34

Given the following three sequences of numbers, I would like to figure out how to group the numbers to find the closest relations between them.

1,2,3,4
4,3,5
2,1,3
...

I'm not sure what the algorithm(s) I'm looking for are called, but we can see stronger relations with some of the numbers than with others.

These numbers appear together twice:

1 & 2
1 & 3
2 & 3
3 & 4

Together once:

1 & 4
2 & 4
3 & 5
4 & 5

So for example, we can see there must be a relationship between 1, 2, & 3 since they all appear together at least twice. You could also say that 3 & 4 are closely related since they also appear twice. However, the algorithm might pick [1,2,3] (over [3,4]) since it's a bigger grouping (more inclusive).
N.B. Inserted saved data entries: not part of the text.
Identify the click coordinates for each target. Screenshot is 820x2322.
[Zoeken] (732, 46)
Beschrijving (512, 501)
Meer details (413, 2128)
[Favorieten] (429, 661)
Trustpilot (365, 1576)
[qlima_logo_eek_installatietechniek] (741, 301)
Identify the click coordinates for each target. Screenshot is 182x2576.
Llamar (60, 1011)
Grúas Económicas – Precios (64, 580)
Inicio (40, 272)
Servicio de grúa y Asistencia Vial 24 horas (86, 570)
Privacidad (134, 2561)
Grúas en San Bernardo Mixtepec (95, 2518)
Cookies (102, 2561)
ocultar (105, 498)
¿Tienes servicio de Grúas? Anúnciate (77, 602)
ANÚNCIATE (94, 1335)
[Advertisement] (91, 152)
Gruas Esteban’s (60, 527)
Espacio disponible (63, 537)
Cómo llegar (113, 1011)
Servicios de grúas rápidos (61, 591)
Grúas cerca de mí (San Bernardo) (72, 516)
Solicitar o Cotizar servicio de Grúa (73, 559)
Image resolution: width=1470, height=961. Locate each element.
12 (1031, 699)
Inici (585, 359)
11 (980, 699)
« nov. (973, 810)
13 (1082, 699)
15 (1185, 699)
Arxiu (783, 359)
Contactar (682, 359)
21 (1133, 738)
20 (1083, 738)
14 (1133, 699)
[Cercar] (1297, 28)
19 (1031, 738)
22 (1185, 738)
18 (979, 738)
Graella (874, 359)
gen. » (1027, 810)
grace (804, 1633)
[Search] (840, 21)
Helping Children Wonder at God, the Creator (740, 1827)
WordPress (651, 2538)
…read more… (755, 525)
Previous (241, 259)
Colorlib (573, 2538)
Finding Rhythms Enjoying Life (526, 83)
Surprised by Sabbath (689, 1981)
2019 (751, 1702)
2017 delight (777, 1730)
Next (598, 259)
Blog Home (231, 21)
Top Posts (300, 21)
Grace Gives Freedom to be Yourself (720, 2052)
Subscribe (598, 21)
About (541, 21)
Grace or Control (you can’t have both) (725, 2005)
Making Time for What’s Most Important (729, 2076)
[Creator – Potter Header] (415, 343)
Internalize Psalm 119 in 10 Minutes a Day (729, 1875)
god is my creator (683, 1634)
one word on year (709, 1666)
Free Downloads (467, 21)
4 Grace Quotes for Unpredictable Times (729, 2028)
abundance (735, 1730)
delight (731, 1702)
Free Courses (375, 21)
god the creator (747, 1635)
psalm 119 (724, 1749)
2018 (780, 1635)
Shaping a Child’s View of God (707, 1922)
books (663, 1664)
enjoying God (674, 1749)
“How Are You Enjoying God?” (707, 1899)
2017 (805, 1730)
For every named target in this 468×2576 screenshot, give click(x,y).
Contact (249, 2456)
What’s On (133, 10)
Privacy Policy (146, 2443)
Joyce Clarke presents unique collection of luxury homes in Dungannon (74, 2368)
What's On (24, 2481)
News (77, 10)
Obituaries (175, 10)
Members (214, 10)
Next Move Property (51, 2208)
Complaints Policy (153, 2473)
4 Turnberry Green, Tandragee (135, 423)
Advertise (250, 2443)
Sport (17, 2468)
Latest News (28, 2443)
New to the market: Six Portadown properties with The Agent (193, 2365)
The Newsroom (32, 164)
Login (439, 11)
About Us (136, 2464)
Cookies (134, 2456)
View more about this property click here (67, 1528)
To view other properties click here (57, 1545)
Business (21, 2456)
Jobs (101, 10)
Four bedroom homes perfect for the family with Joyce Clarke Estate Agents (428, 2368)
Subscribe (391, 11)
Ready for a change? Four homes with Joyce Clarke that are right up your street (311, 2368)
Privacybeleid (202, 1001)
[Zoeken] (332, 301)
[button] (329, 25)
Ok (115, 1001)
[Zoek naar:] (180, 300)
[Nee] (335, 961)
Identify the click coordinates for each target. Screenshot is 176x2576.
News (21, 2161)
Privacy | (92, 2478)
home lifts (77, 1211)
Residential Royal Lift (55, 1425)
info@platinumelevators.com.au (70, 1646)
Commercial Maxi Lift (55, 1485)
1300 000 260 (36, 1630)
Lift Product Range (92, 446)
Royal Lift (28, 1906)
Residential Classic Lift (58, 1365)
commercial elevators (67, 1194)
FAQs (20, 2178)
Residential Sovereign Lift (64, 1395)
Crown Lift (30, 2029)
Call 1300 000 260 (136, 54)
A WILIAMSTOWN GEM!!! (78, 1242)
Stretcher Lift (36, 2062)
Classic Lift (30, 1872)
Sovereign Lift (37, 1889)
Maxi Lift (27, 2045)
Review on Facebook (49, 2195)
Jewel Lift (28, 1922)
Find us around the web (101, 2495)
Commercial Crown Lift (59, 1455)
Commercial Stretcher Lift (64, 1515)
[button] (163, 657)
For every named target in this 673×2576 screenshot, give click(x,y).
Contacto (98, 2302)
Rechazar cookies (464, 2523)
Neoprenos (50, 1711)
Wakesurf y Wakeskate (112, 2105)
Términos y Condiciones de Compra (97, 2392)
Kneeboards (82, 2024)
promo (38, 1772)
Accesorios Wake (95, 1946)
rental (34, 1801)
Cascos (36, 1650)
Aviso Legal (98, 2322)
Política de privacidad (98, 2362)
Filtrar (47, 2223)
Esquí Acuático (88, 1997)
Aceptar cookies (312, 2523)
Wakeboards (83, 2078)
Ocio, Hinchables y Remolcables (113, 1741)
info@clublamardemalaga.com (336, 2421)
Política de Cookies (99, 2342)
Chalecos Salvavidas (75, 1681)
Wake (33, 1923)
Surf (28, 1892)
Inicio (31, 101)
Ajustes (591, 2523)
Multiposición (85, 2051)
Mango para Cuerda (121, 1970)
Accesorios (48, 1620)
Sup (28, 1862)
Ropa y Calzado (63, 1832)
We can form any of the following groupings if we stick the numbers used most often together in a group:

[1,2,3] & [4,5]
[1,2]   & [3,4]   & [5]
[1,2]   & [3,4,5]
[1,2]   & [3,4]   & [5]

If duplicates are allowed, you could even end up with the following groups:

[1,2,3,4] [1,2,3] [3,4] [5]

I can't say which grouping is most "correct", but all four of these combos all find different ways of semi-correctly grouping the numbers. I'm not looking for a specific grouping - just a general cluster algorithm that works fairly well and is easy to understand.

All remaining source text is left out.